---- Raw records

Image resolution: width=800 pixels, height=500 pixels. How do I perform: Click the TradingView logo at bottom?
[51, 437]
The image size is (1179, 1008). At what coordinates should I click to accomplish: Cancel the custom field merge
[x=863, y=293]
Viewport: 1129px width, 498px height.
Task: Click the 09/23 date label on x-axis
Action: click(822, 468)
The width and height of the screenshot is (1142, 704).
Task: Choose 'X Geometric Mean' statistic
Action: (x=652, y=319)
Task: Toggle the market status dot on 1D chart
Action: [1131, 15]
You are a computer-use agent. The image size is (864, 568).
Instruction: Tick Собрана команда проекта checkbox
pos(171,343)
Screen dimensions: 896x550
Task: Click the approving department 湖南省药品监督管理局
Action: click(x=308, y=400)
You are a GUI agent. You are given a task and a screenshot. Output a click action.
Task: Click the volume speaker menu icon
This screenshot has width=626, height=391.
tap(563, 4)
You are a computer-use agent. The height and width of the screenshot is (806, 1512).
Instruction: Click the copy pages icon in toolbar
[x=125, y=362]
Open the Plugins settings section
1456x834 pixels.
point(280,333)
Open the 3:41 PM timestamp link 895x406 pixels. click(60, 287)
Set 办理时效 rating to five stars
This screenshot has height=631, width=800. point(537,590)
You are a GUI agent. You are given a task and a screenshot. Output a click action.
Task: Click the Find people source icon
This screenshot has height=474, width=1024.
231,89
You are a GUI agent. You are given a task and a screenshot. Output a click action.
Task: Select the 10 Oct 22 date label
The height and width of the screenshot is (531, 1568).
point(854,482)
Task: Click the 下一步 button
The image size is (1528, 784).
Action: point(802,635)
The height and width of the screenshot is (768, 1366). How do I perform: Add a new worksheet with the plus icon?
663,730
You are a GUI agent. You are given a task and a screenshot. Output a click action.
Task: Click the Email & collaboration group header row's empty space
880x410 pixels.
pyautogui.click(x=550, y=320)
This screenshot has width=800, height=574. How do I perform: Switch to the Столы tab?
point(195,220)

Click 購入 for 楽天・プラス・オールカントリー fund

--------

Copy out the items above word for word, from the line containing "The image size is (1179, 1008)." through the last line of the items, with both of those lines included.

The image size is (1179, 1008). At what coordinates should I click to accomplish: Cancel the custom field merge
[x=863, y=293]
Viewport: 1129px width, 498px height.
Task: Click the 09/23 date label on x-axis
Action: click(822, 468)
The width and height of the screenshot is (1142, 704).
Task: Choose 'X Geometric Mean' statistic
Action: (x=652, y=319)
Task: Toggle the market status dot on 1D chart
Action: [1131, 15]
You are a computer-use agent. The image size is (864, 568).
Instruction: Tick Собрана команда проекта checkbox
pos(171,343)
Screen dimensions: 896x550
Task: Click the approving department 湖南省药品监督管理局
Action: click(x=308, y=400)
You are a GUI agent. You are given a task and a screenshot. Output a click action.
Task: Click the volume speaker menu icon
This screenshot has width=626, height=391.
tap(563, 4)
You are a computer-use agent. The height and width of the screenshot is (806, 1512).
Instruction: Click the copy pages icon in toolbar
[x=125, y=362]
Open the Plugins settings section
1456x834 pixels.
point(280,333)
Open the 3:41 PM timestamp link 895x406 pixels. click(60, 287)
Set 办理时效 rating to five stars
This screenshot has height=631, width=800. point(537,590)
You are a GUI agent. You are given a task and a screenshot. Output a click action.
Task: Click the Find people source icon
This screenshot has height=474, width=1024.
231,89
You are a GUI agent. You are given a task and a screenshot. Output a click action.
Task: Select the 10 Oct 22 date label
The height and width of the screenshot is (531, 1568).
point(854,482)
Task: Click the 下一步 button
The image size is (1528, 784).
Action: point(802,635)
The height and width of the screenshot is (768, 1366). How do I perform: Add a new worksheet with the plus icon?
663,730
You are a GUI agent. You are given a task and a screenshot. Output a click action.
Task: Click the Email & collaboration group header row's empty space
880x410 pixels.
pyautogui.click(x=550, y=320)
This screenshot has width=800, height=574. How do I perform: Switch to the Столы tab?
point(195,220)

Click 購入 for 楽天・プラス・オールカントリー fund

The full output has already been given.